ZOJ 3885 The Exchange of Items（费用流）

ZOJ 3885 The Exchange of Items

Description
Bob lives in an ancient village, where transactions are done by one item exchange with another. Bob is very clever and he knows what items will become more valuable later on. So, Bob has decided to do some business with villagers.

At first, Bob has N kinds of items indexed from 1 to N, and each item has Ai. There are M ways to exchanges items. For the ith way (Xi, Yi), Bob can exchange one Xith item to one Yith item, vice versa. Now Bob wants that his ith item has exactly Bi, and he wonders what the minimal times of transactions is.

◆ **存储数据**:
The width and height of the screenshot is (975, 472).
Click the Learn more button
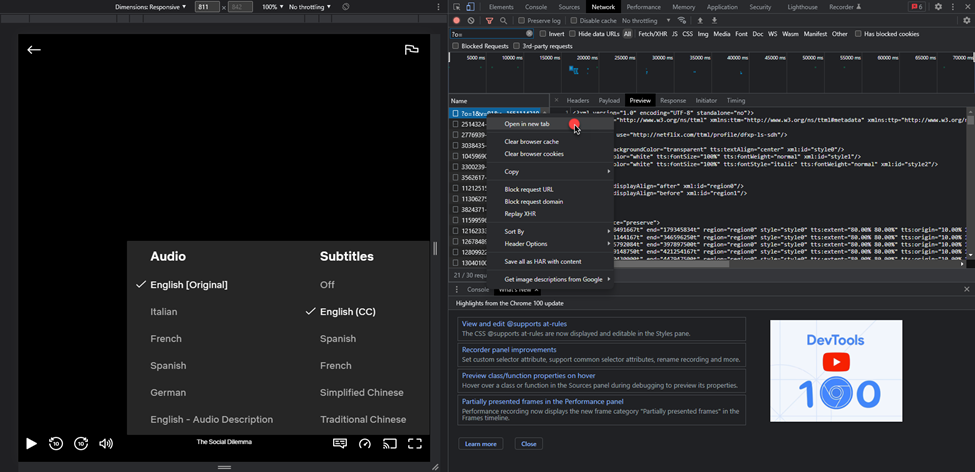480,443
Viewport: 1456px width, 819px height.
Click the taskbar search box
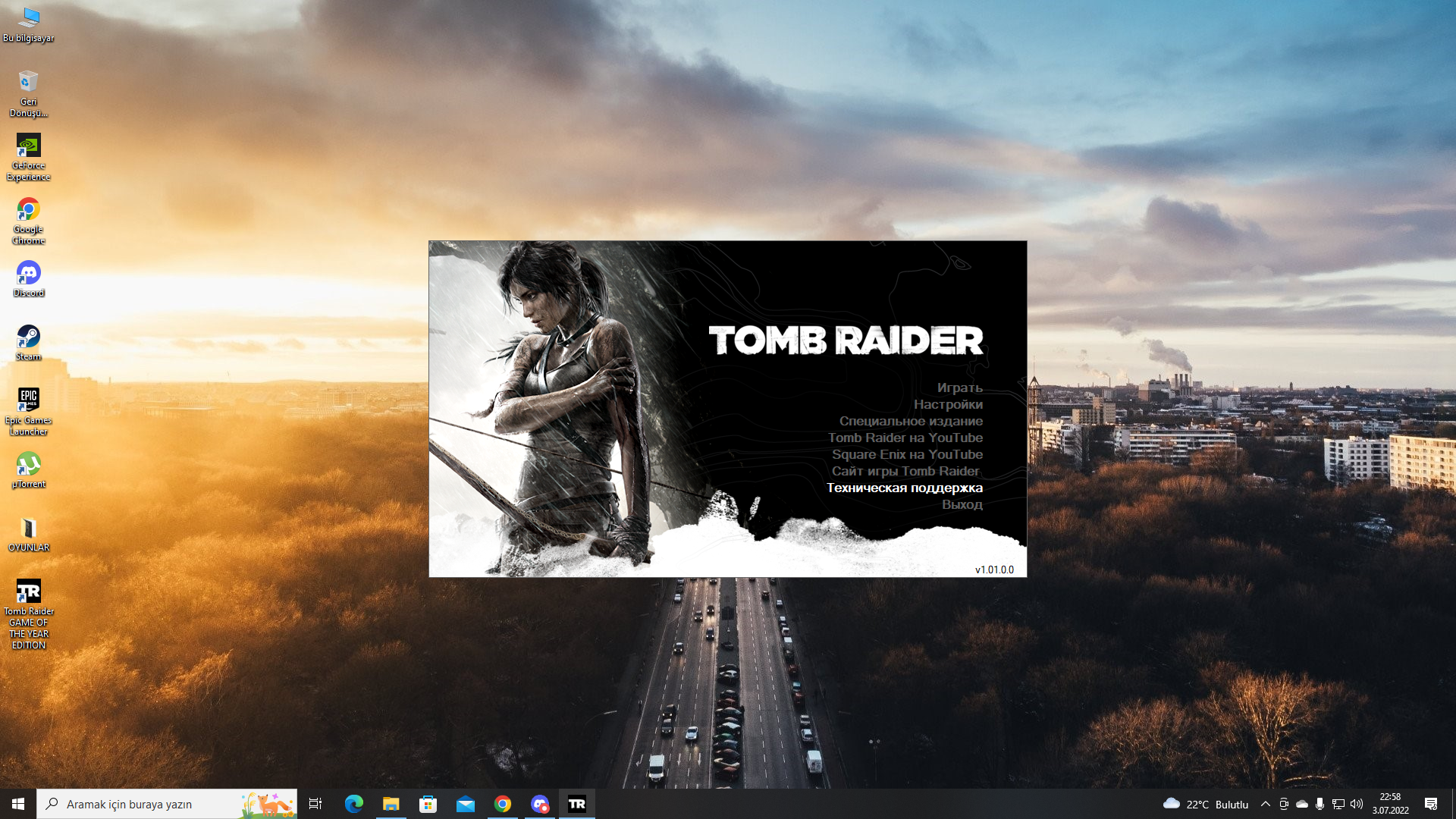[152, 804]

---

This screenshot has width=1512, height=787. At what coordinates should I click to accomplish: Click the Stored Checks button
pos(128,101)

◆ **练习任务**:
• A. 根据物品交换题的题面回答：
(i) Bob 生活在什么样的村庄里，那里的交易如何进行？
(ii) Bob 起初有几种物品，编号范围是多少？
(iii) 按第 i 种方式 (Xi, Yi)，Bob 可以怎样交换物品？
• B. 接着物品交换题题面的最后一句往下续写。
本练习用不到清单。

◆ **参考答案**:
• A.
(i) 他生活在一个古老的村庄里，那里的交易以一件物品换另一件物品的方式进行。
(ii) 他起初有 N 种物品，编号从 1 到 N。
(iii) 他可以用一件第 Xi 种物品换一件第 Yi 种物品，反过来也可以。

• B.
Input
There are multiple test cases.
For each test case: the first line contains two integers: N and M (1 <= N, M <= 100).
The next N lines contains two integers: Ai and Bi (1 <= Ai, Bi <= 10,000).
Following M lines contains two integers: Xi and Yi (1 <= Xi, Yi <= N).
There is one empty line between test cases.

Output
For each test case output the minimal times of transactions. If Bob could not reach his goal, output -1 instead.

Sample Input
2 1
1 2
2 1
1 2

4 2
1 3
2 1
3 2
2 3
1 2
3 4
Sample Output
1
-1

题目大意：Bob有N种物品，每种物品有Ai个，他想换成Bi个，现在有M种交换方式（一个第i种物品可以换成一个第j种物品，反之亦然，双向的），现在问，Bob达成目标所需的最小交换次数，当不可能完成交换时，输出-1。

解题思路：设置一个超级源点，连向所有的物品，容量为Ai，费用为0，设置一个超级汇点，使所有物品连向超级汇点，容量为Bi费用为0，每种交换方式，连接交换双方（双向）容量为INF，费用为1。建完图跑一发最小费，看最后的最大流会不会等于Bi的和，会的话输出最小费用。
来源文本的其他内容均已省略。